▶ Material supplied
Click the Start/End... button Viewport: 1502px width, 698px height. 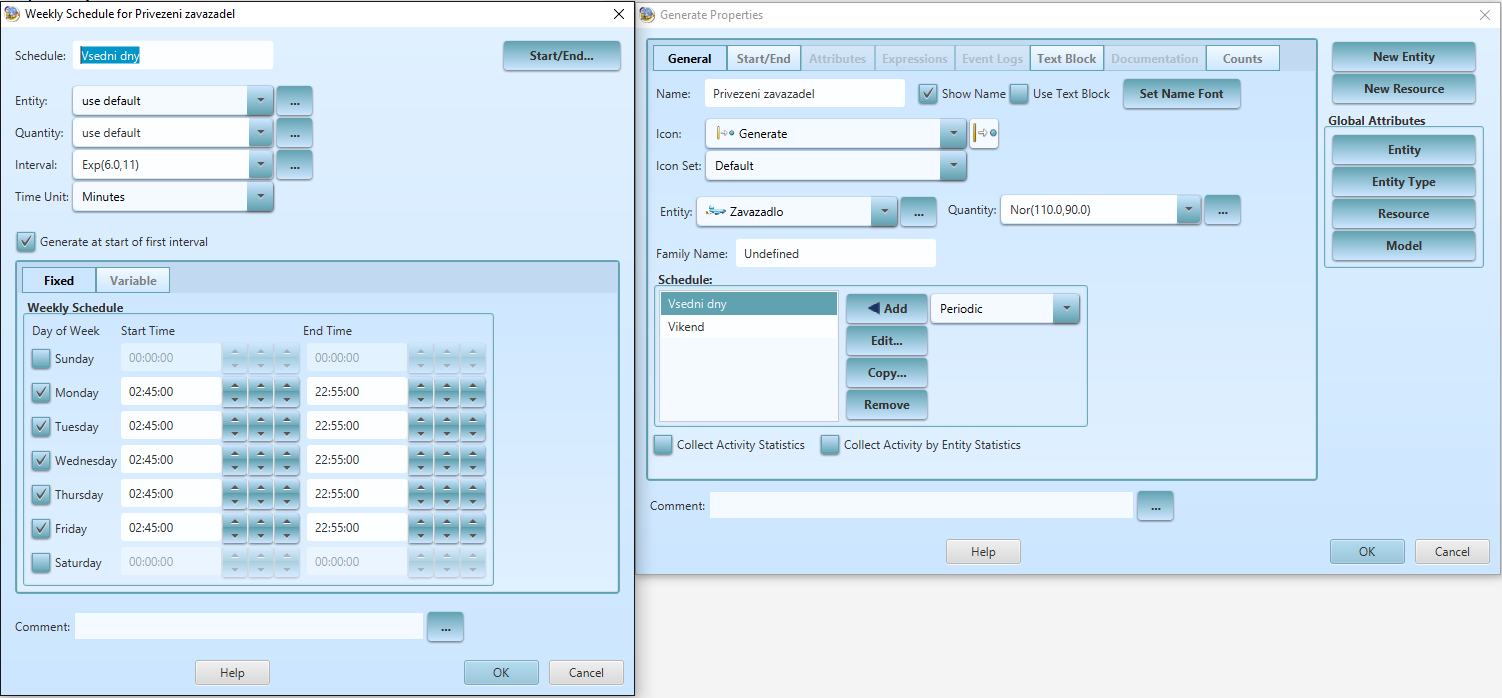point(561,56)
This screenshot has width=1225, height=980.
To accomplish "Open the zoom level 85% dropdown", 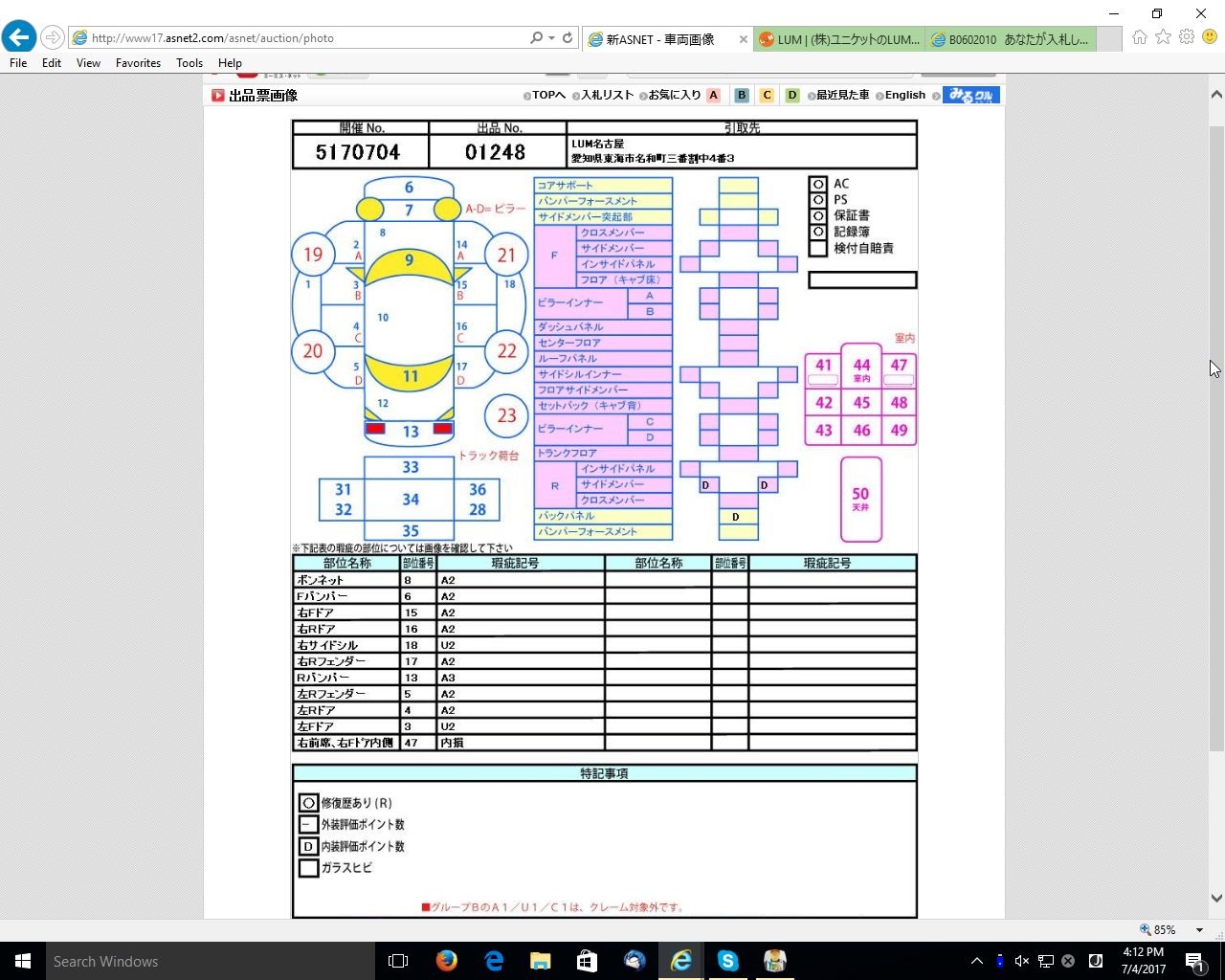I will [x=1199, y=929].
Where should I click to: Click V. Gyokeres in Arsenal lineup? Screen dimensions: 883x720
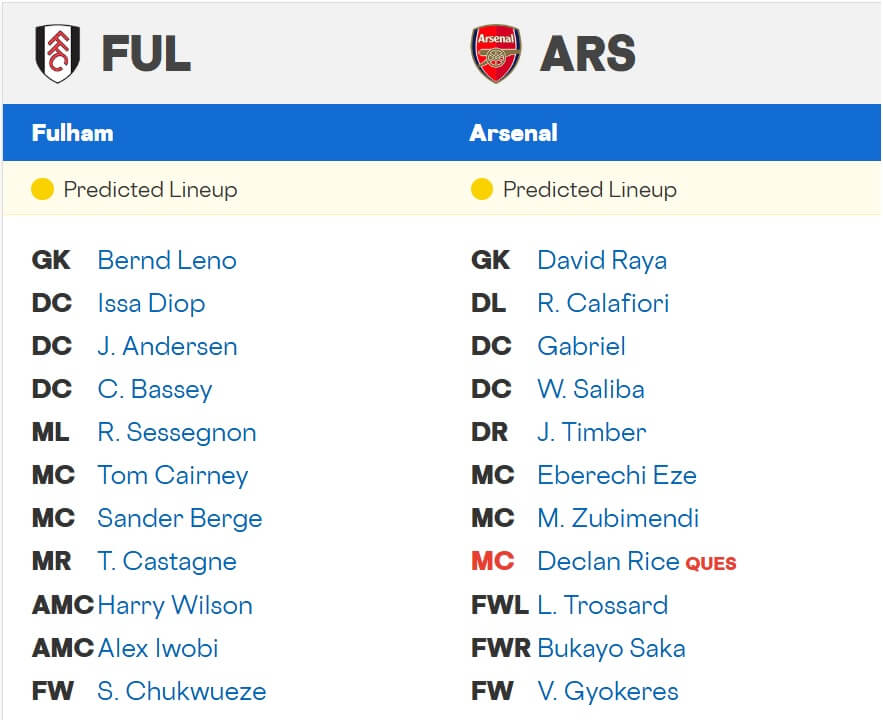point(608,690)
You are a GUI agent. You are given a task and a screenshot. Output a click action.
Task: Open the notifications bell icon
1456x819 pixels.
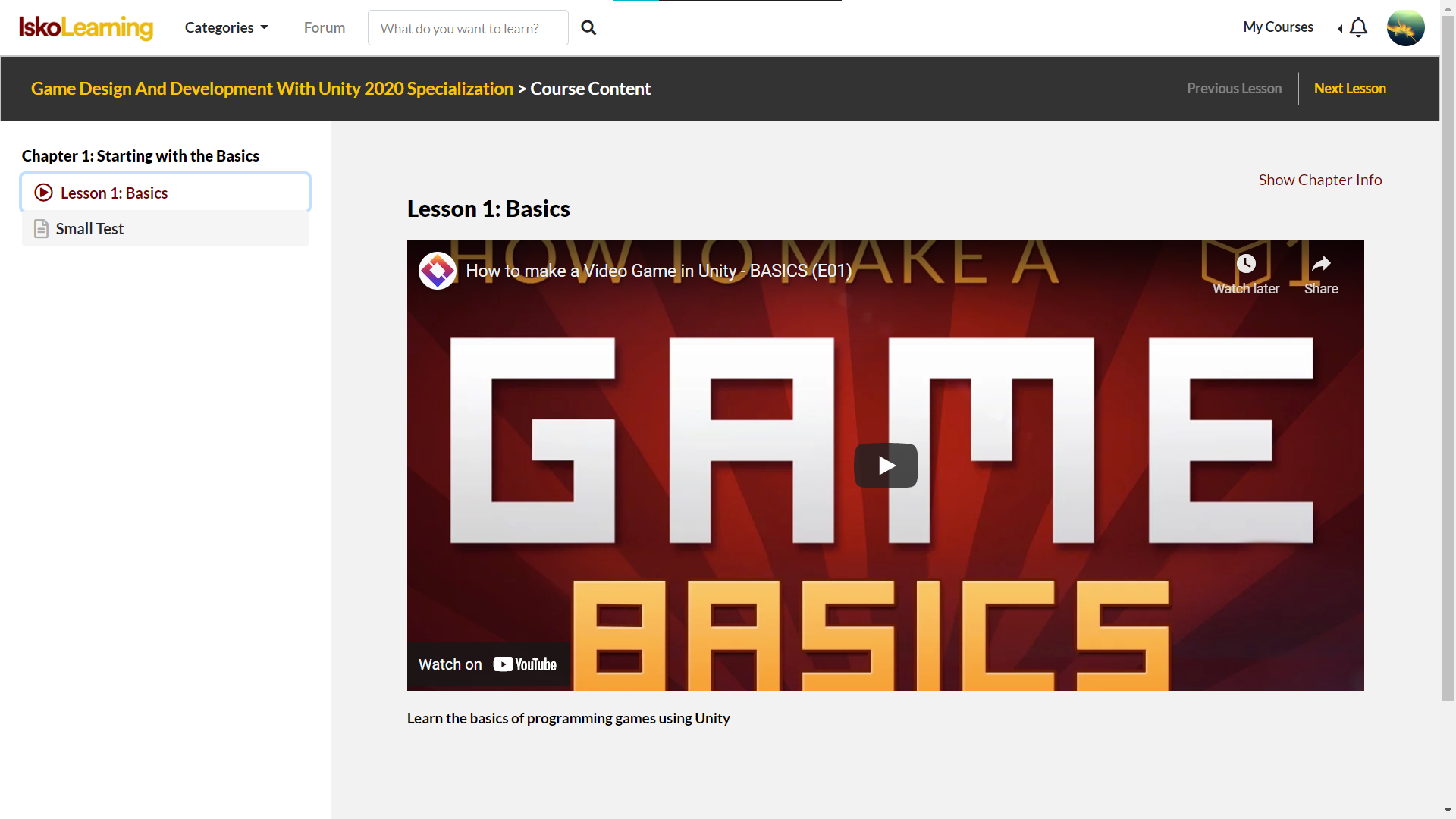[1358, 28]
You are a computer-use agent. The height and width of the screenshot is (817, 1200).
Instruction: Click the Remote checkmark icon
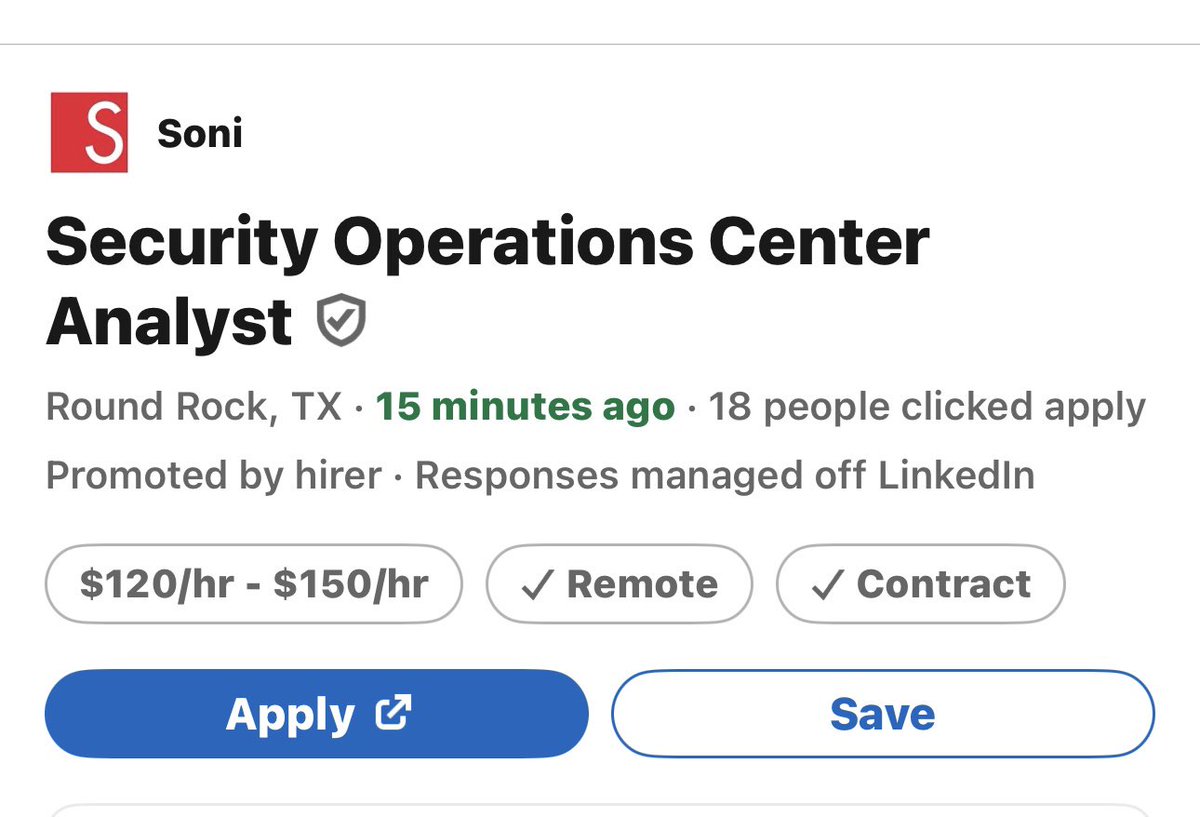(x=538, y=584)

▶ Task description
Please turn the listing, from the line with "You are a computer-use" up to and including its final line, into a numbered list with blank lines dropped. Leave the pictures out.

▶ Solution to this task
1. You are a computer-use agent. The height and width of the screenshot is (817, 1200).
2. Instruction: Click the Remote checkmark icon
3. (x=538, y=584)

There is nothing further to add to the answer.